To grab the Greenstone 2.84 binary for your operating system, visit the download page at This page also has the source distributions available in zip and tar.gz formats. Otherwise, you can always expand your binary installation with source code by grabbing the “source-component” archive files from the same download page.

The Greenstone 2.84 Release Notes contain installation instructions as well as details on how to use the latest Greenstone extensions like the PDFBox extension (for later versions of PDF) and OpenOfficeConverter (which can handle the latest Office docx format).

Anu’s entry for the week ending 25 March 2011

ak19. Monday, March 28th, 2011.

This week we tried to get Greenstone 3 to work on on Dr John Brine’s 64-bit Mac OS 10.6.6 machine (with Update 3) so that the Flax developers could make sure that Flax, which works with Greenstone 3, would run as well.

We didn’t have admin access on Professor Witten’s machine of similar specs, and therefore could not install the Java Developer Package which would contain the jni.h and other header files that had been relocated since Mac 10.6 Update 3 and whose absence prevented proper compilation on such Macs. However, on Dr John Brine’s machine, having admin privileges meant we could install this and get Greenstone 3 to compile on a Snow Leopard Update 3 at last. Running was  a separate issue: there were problems with the server. Sam discovered that the Java Developer Package (which contained JDK 1.6.0) would be 64 bit as well and found a flag to force Java to run in a 32 bit mode: -d32. Upon using that flag to launch the Apache web server, things ran smoothly on the server side of things. There are still issues with GLI opening collections and re-building collections in Greenstone which we will be returning to later.
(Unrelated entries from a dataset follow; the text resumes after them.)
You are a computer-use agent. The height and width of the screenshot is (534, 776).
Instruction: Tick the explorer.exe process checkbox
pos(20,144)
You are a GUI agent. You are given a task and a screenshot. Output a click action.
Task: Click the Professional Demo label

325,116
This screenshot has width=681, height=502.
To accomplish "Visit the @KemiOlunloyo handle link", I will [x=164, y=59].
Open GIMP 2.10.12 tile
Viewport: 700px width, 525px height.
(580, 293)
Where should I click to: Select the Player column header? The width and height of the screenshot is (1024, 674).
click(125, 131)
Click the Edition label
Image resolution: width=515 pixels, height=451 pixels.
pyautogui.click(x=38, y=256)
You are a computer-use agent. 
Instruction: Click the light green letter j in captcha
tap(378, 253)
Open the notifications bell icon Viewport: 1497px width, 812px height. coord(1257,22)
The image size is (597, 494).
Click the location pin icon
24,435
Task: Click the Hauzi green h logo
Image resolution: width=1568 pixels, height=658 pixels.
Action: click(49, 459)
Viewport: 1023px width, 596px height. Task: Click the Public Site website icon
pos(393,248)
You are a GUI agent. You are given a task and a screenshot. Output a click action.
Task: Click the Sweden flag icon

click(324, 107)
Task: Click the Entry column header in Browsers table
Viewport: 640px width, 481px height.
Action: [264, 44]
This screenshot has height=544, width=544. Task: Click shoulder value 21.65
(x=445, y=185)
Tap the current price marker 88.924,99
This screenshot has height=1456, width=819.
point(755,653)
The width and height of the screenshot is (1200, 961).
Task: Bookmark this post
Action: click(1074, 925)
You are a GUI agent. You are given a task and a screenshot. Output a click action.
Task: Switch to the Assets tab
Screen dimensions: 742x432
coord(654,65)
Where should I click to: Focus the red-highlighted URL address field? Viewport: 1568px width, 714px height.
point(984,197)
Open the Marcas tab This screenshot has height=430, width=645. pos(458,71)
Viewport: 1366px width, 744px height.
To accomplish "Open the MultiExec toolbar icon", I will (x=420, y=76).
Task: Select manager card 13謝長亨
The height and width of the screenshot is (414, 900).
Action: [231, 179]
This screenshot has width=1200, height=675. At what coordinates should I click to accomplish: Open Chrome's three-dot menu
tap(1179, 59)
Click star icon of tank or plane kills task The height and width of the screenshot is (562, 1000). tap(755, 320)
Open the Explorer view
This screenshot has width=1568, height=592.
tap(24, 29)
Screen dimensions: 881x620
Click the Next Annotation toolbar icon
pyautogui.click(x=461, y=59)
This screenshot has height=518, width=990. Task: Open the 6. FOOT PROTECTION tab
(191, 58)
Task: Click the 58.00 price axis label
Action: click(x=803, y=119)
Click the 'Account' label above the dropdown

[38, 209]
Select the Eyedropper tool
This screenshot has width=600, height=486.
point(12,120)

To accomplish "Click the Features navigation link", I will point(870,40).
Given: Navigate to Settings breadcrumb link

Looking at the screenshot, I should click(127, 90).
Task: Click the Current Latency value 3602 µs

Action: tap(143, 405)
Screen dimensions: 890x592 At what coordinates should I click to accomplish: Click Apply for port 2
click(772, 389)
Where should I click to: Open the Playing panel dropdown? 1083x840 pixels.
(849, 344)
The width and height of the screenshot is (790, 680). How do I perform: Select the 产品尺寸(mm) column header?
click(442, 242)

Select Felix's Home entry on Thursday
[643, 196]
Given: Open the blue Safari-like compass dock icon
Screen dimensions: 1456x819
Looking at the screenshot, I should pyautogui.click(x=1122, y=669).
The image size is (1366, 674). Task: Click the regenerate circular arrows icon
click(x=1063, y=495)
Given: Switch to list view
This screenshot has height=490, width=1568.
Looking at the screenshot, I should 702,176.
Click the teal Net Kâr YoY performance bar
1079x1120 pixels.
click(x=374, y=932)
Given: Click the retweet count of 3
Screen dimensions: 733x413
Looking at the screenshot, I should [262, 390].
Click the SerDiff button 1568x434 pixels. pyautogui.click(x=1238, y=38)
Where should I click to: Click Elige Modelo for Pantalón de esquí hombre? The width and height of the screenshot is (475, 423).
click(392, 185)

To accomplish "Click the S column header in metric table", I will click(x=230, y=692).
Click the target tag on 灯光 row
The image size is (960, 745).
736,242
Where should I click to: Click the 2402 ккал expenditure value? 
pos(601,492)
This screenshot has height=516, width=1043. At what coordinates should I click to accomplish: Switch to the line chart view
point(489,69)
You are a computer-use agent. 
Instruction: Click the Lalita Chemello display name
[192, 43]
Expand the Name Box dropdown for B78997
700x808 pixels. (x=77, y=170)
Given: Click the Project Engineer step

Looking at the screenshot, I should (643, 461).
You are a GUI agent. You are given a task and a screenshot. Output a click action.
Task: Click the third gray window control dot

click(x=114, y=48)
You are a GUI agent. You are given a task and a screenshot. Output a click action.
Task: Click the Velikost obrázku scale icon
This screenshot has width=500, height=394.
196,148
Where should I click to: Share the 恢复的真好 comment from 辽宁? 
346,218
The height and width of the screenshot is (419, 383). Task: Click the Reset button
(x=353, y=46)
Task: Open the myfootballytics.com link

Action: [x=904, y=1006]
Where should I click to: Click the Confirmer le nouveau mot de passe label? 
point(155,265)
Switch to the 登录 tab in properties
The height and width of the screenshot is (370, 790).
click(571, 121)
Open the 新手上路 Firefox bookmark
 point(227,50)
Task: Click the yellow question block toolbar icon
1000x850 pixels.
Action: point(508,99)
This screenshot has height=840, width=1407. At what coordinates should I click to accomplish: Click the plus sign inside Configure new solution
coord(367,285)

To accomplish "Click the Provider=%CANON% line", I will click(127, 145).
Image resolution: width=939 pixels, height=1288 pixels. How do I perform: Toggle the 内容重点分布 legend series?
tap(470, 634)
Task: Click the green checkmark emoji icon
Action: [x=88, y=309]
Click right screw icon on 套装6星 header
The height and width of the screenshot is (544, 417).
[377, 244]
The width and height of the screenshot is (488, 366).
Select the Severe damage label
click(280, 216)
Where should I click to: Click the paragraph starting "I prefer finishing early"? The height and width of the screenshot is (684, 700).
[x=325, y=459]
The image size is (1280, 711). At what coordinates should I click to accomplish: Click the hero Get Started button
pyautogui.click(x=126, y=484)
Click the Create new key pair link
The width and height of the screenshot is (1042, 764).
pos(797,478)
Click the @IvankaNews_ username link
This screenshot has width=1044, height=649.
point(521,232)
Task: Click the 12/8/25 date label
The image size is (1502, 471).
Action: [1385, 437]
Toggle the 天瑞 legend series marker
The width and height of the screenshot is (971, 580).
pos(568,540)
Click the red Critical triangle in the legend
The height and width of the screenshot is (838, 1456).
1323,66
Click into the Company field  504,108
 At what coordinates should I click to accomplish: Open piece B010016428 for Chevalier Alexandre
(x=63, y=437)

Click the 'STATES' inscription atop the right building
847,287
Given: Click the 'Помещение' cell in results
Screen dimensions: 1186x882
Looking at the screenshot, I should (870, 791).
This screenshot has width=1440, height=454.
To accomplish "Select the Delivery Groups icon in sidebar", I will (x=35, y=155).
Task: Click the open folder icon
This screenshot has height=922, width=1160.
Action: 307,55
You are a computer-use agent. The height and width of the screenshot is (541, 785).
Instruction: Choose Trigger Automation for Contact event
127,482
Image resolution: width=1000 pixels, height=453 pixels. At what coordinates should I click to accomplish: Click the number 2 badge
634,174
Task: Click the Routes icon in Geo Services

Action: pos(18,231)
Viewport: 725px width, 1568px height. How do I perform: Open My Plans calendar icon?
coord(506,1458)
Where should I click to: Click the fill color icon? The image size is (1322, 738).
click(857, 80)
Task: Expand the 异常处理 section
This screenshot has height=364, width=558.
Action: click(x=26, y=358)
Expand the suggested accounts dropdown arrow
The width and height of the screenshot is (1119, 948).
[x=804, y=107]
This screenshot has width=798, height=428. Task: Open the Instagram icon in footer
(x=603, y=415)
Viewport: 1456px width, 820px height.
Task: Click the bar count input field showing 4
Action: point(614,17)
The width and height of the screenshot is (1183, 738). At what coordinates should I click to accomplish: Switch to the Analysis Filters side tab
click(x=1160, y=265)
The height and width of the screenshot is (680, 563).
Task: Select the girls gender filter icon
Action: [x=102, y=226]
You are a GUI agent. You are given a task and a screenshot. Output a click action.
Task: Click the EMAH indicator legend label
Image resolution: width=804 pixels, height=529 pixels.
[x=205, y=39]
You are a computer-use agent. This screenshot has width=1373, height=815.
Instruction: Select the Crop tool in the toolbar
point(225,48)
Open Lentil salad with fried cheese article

Some configure and makefiles were updated to allow Greenstone to compile without compiling up wvware (since this had libiconv problems on the Mac 10.6.6, and compiling up gnome-lib on the machine has issues of its own). The –disable-wvware will allow us to temporarily bypass that and focus on other problems first.

In between, another staff member had moved his 3-year old Greenstone 3 installation elsewhere and his Greenstone web-service related application had stopped working. We got a new version of Greenstone 3 and made some configuration changes to get it all to work again.

Then it was back to testing Greenstone 2.84 to ensure that the important fixes Sam and Dr Bainbridge had made in the last weeks interacted well. I’m onto Mac testing at the moment. By Friday, we discovered that while documents with non-English unicode filenames were mostly working on the Mac, HTML files that interlinked (where the links referred to non-English filenames either directly or in URL-encoded format) did not. We started investigating this.

Release Candidate 2 of Greenstone 2.84 out

ak19. Friday, February 25th, 2011.

After a lot more testing, discovering bugs, fixing bugs and further testing, we’ve finally generated our 2nd release candidate for Greenstone 2.84. This time, there’s also a binary for the MacOS (tested on Leopard).

Most of the bugs this time round (after Release Candidate 1) had to do with dynamically linked libraries on the MacOs, getting the new document plugins from Greenstone Extensions to work when the Greenstone server is on a remote machine, Imagemagick processing JPEG2000 images on Linux machines, and fixing some issues around installing Greenstone on Windows in a path containing spaces.

Things seem to look good so far (but we’d appreciate independent confirmation of it), so if you haven’t already, do grab a copy and try it out. And tell us about your discoveries: any difficulties, bugs or other insights, so that we can make the final release of Greenstone 2.84 perfect.

Greentone 2.84 has cool new features, including the long-awaited ability to process docx and other new Office formats, as well as recent versions of PDF documents. These features are available as extensions to Greenstone, for which the details can be found in the Release Notes.

Download the Greenstone 2.84 RC2 from the Snapshots page.

The Greenstone wiki page 2.84 Release Notes has information on installation, running, where to get the new Greenstone extensions and more.